■ Exercise prompt: Render the lines below as a JSON list of strings, with one string for each line and blank lines omitted.
>> start
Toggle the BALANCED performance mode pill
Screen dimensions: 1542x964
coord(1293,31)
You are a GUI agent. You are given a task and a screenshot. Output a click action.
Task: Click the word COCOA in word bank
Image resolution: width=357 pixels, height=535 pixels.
>> end
■ Written solution:
[
  "Toggle the BALANCED performance mode pill",
  "Screen dimensions: 1542x964",
  "coord(1293,31)",
  "You are a GUI agent. You are given a task and a screenshot. Output a click action.",
  "Task: Click the word COCOA in word bank",
  "Image resolution: width=357 pixels, height=535 pixels."
]